Ma questo non ricorda forse il più vecchio clichè del populismo? Forse anche peggio quando l’appello raggiunge direttamente i delusi di destra. Gli elettori di Berlusconi, i nostalgici del sogno Forza Italia. Renzi vuole vincere a tutti i costi e per farlo pesca con disinvoltura dall’altra parte. E’ in questo volo pindarico che il giovane aspirante leader tradisce quanto la sua ambizione personale sia ben più alta della sua statura politica. Almeno Berlusconi, che si sentiva dio, ci lasciava la certezza del suo odio-anticomunista, qui siamo davanti ad un nano che si sente ganzo e che non ci lascia nemmeno il ricordo di quello che dice.

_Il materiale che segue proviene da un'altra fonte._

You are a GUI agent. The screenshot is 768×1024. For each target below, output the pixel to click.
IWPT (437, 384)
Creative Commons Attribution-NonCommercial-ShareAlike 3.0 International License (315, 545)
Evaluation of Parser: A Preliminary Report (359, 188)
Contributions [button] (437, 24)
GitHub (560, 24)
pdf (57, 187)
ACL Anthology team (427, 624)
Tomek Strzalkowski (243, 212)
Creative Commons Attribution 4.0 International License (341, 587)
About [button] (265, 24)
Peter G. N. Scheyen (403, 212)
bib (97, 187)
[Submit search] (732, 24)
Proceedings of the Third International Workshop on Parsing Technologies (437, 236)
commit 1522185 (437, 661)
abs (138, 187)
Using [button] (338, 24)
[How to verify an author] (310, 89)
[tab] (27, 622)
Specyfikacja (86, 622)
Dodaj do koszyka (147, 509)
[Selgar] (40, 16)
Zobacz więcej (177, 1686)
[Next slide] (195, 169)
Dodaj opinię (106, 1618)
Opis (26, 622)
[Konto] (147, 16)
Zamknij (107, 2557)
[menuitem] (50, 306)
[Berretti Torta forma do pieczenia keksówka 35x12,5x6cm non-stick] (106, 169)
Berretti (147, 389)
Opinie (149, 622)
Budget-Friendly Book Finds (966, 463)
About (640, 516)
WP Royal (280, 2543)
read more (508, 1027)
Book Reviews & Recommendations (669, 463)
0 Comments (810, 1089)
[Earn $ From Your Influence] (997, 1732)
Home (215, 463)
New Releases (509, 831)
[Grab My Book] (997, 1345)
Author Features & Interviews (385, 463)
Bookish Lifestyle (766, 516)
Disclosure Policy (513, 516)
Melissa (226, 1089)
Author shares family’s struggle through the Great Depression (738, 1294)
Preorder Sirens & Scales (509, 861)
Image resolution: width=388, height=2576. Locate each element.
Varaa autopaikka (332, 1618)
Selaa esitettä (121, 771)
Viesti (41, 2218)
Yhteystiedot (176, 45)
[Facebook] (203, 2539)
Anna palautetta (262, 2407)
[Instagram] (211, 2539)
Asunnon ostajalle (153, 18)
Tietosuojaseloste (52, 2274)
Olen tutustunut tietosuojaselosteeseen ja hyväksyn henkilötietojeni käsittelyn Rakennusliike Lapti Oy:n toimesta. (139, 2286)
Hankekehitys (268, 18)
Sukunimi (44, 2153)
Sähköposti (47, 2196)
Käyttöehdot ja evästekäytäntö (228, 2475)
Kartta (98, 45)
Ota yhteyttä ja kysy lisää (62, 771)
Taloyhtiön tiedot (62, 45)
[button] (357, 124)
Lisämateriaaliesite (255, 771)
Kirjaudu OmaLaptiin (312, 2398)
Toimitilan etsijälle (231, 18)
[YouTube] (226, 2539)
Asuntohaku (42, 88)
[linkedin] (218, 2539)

E’ brillante però, questo bisogna riconoscerlo, l’eloquio del giovane sindaco. Non dice niente, ma è bravissimo a dirlo. E’fresco, accattivante, è il parlato in maniche di camicia, è televisivo. E’ la migliore pubblicità che il Pd sia riuscito a produrre da quando è nato. Così perfetta da aver travasato un po’ di Pdl dentro il Pd e da aver portato il nemico in casa.

Se un progetto politico è valido per tutte le stagioni e per tutte le posizioni politiche, semplicemente non è uno né alcuno. E Renzi usa, come ha deciso di fare, tutta la benzina per essere il leader di tutti, anche perché ha ben chiaro che in caso di sconfitta dovrà trovarsi altre strade, se non vorrà diventare il primo boccone del partito che ha provato a cannibalizzare. Il giovanilismo come inno alla speranza non porterà a casa i cervelli in fuga, non salverà l’Ilva di Taranto o i minatori sardi. Non è il tempo di rottamare, ma di costruire. E qui servono i maestri, non gli alunni furbetti come il giovane Matteo.